The Homework Battle – Part I

homework-1815899_1280One common question I’m often asked is how to “make” children do their homework. However, we often think of homework as an entity in and of itself.  It may be more helpful to think of it as an extension of a relationship. Nothing happens in a vacuum.  Below are some thoughts to help ease the stress of getting homework done from a relational perspective.  In the next Counselor’s Corner, I’ll offer some practical solutions.

  1.  Try less control: Parents often feel it’s their jobto get their kids to do well in school. Homework often becomes the focus of concerns and fears about being a good parent and, kids succeeding in life. According to Empowering Parents author Debbie Pincus, “When parents feel it’s their responsibility to get their kids to achieve, they now need something from their children—they need them to do their homework and be a success. I believe this need puts you in a powerless position as a parent because your child doesn’t have to give you what you want. The battle about homework actually becomes a battle over control. Your child starts fighting to have more control over the choices in his life, while you feel that your job as a parent is to be in control of things. So you both fight harder, and it turns into a war in your home.”

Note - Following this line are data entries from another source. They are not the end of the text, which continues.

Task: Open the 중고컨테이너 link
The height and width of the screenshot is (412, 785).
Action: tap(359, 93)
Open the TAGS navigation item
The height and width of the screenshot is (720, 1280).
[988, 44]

  2.   Don’t work harder than your child: Ultimately you can’t want it more for them than they want it for themselves. Caring and motivation often come from ownership. You can help your child be motivated by allowing them to own it. That is, let them own their disappointment over grades. Don’t feel it more than they do. Let them choose what they will or will not do about their homework and allow them to face the consequences. Now they will begin to feel ownership, which may lead to caring. Let them figure out what motivates them…it shouldn’t be fear of you. Help guide but don’t prevent them from feeling real life consequences. Think of it this way: It’s better for your child to learn from the consequences of failing at the age of ten versus learning at 25 by losing his job.

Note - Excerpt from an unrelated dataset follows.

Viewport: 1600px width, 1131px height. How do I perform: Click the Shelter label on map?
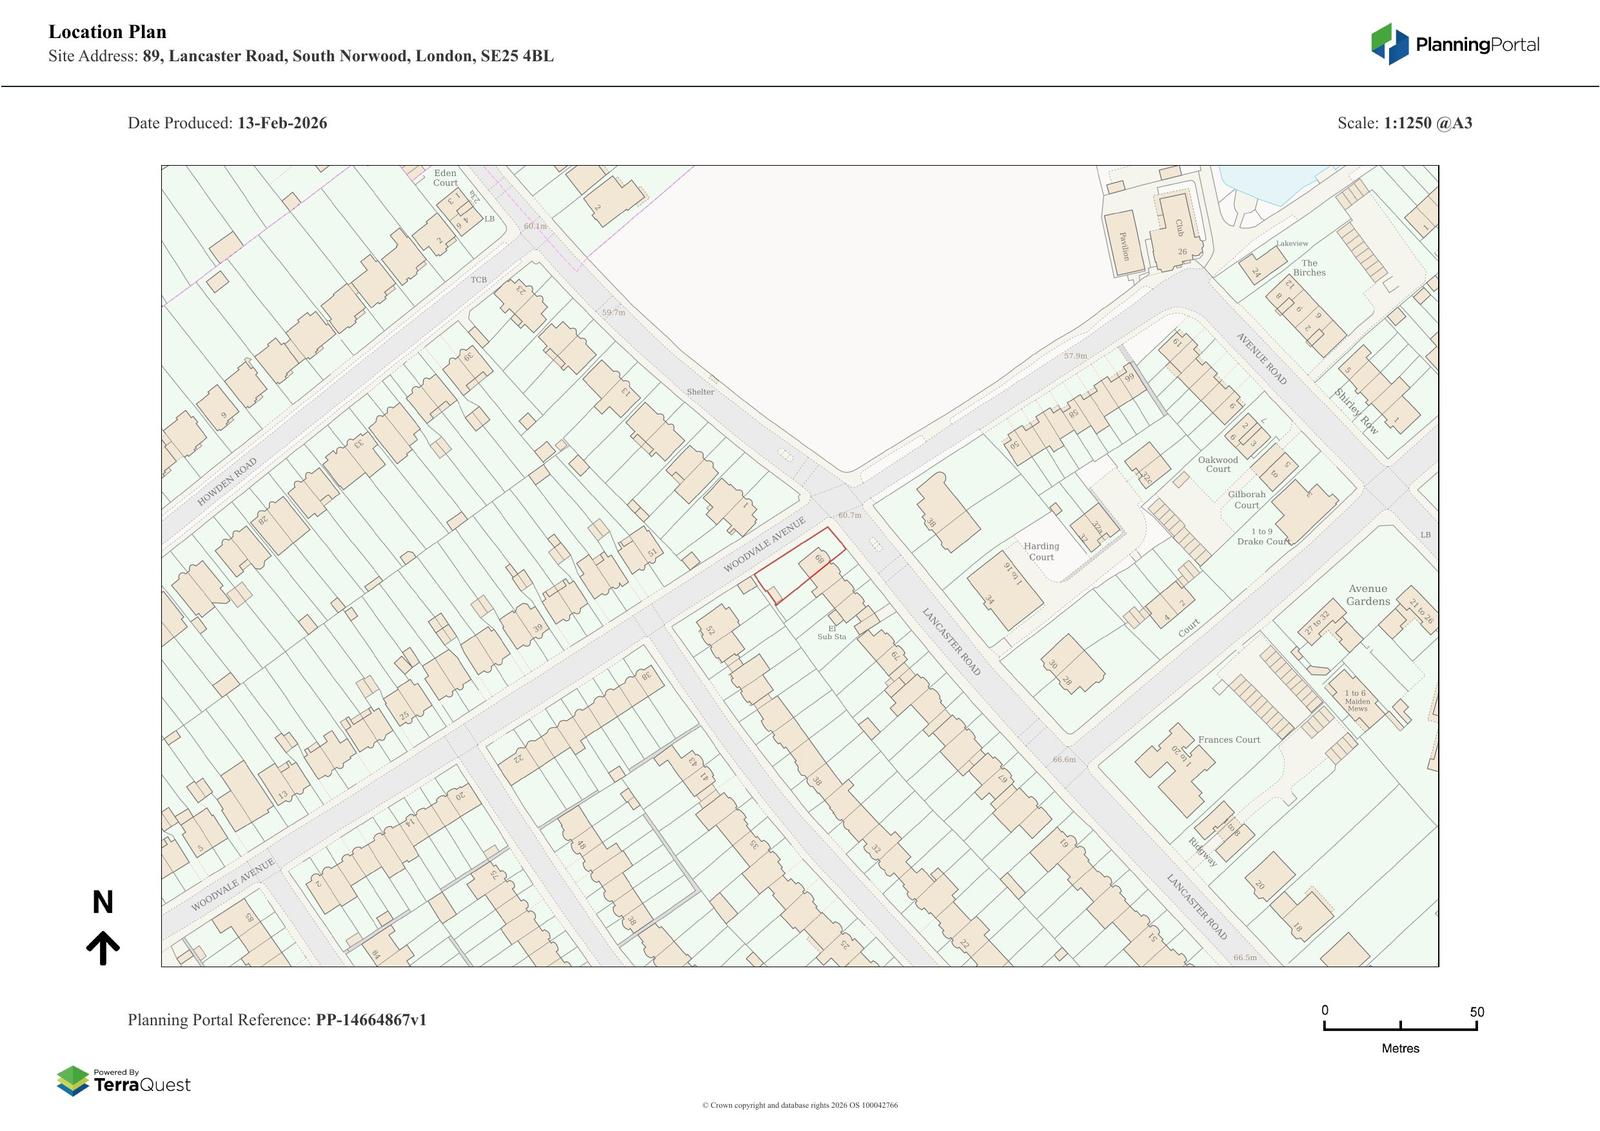point(700,391)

  3. Take the emotion out of the equation: One way to stop fighting with your kids is to simply stop. Disengage from the dance. If you feel yourself getting reactive or frustrated, take a break. Take five or ten minutes to calm down, and let your child do the same. When emotions kick in, it’s a no-win situation.
  4.  Help, but don’t take ownership.  Your child needs guidance from you, but understand that guidance does not mean doing homework for them. When you take on your child’s work, you put their responsibilities on your shoulders. Guide them through editing a book report, help review before a test, or use James Lehman’s “Hurdle Help” to start them on homework. If your child asks for help, coach them. Suggest talking to a teacher on how to be a good student and teach good communication skills. In other words, show them how to help themselves.
  5.   Don’t focus on the battle and lose the war.Keep homework in perspective. Don’t sacrifice the relationship just to get homework done. Frankly, it’s not worth it  Ask yourself, what will matter most in 5 years?